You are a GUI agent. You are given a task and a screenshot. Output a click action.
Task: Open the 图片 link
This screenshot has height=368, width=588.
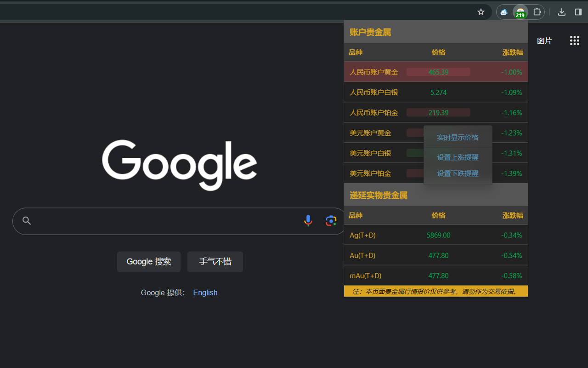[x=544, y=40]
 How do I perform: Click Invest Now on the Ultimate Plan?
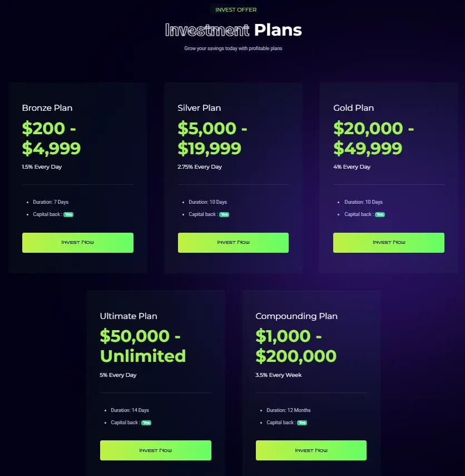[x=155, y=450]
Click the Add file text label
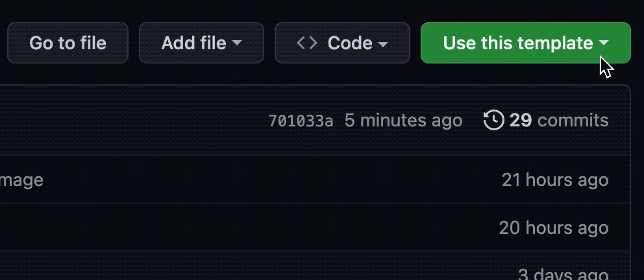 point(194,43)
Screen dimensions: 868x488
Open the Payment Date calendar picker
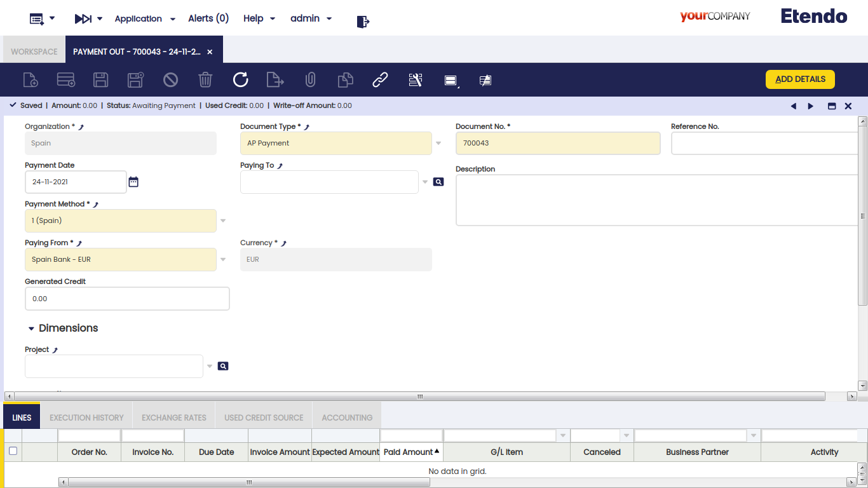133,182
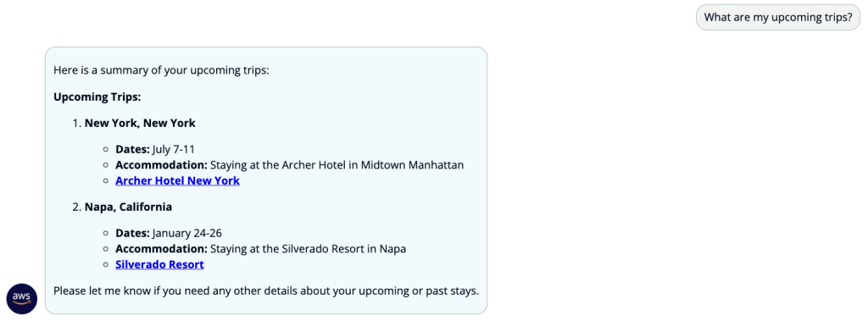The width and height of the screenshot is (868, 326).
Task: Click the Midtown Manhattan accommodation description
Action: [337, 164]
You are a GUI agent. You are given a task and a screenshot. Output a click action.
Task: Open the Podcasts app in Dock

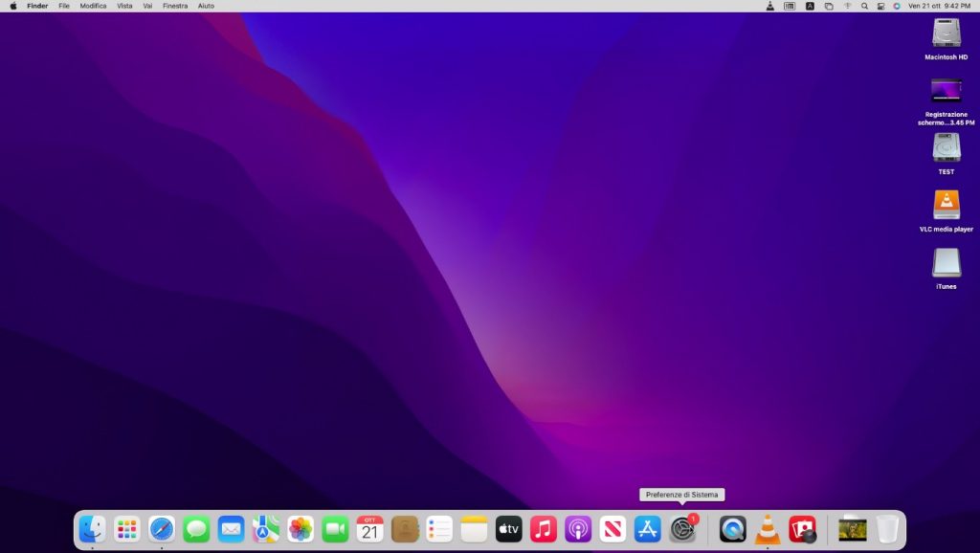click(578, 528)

==

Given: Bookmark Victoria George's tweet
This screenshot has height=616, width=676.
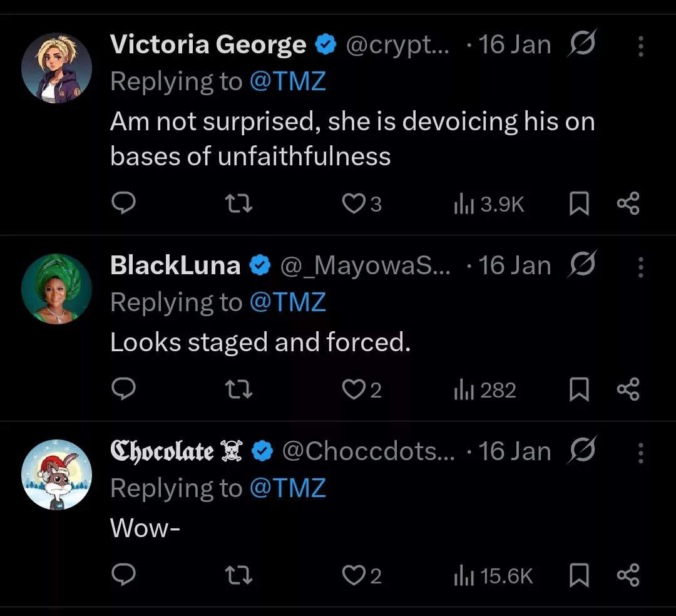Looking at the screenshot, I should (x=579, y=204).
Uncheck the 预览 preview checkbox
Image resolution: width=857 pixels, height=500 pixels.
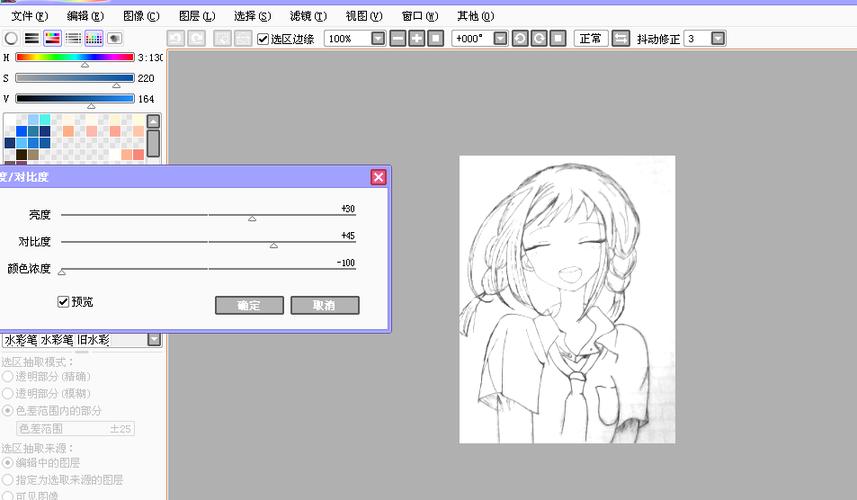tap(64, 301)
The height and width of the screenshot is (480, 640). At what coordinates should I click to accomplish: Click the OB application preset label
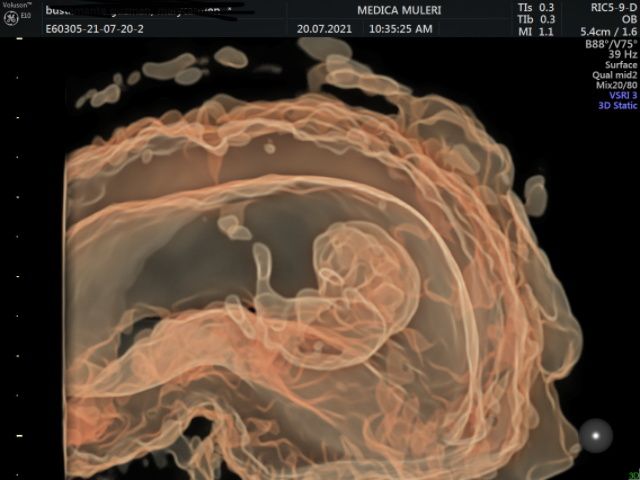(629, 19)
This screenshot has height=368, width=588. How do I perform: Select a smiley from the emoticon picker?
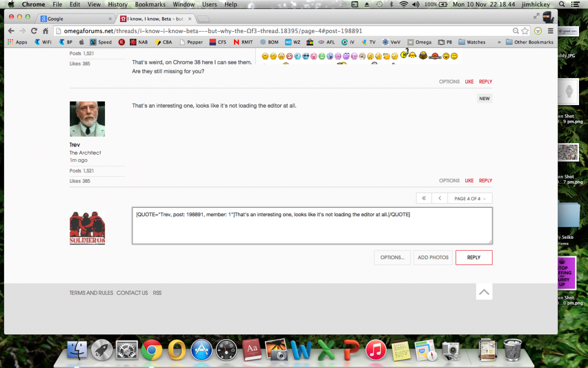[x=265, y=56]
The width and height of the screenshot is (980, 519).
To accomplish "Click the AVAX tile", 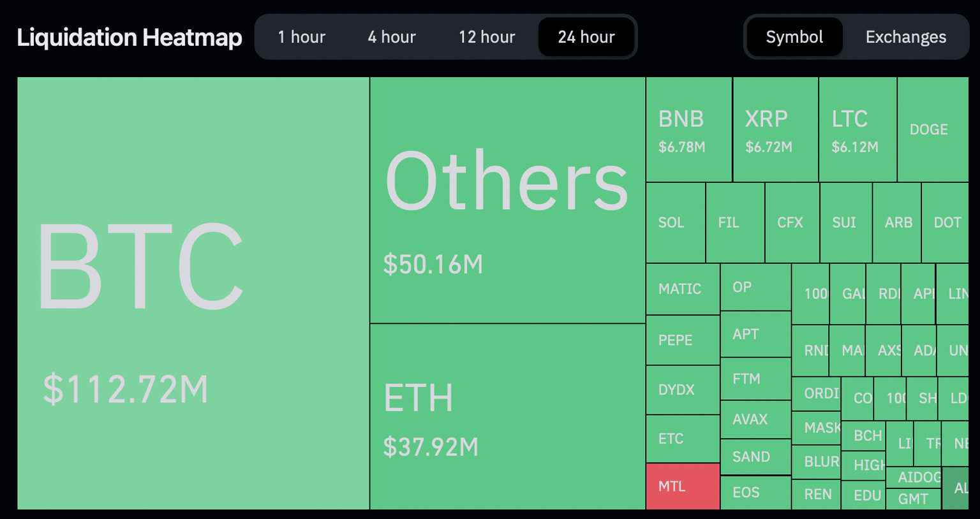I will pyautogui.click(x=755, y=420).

§ **What is required**:
Could you write out exactly the lines of the data above that run from the one holding "Image resolution: width=857" to the one holding "The width and height of the screenshot is (980, 519).", with both ends in and all pictures out?

§ **Task result**:
Image resolution: width=857 pixels, height=500 pixels.
tap(64, 301)
The height and width of the screenshot is (480, 640). At what coordinates should I click to accomplish: Click the OB application preset label
(629, 19)
This screenshot has height=368, width=588. How do I perform: Select a smiley from the emoticon picker?
[x=265, y=56]
The width and height of the screenshot is (980, 519).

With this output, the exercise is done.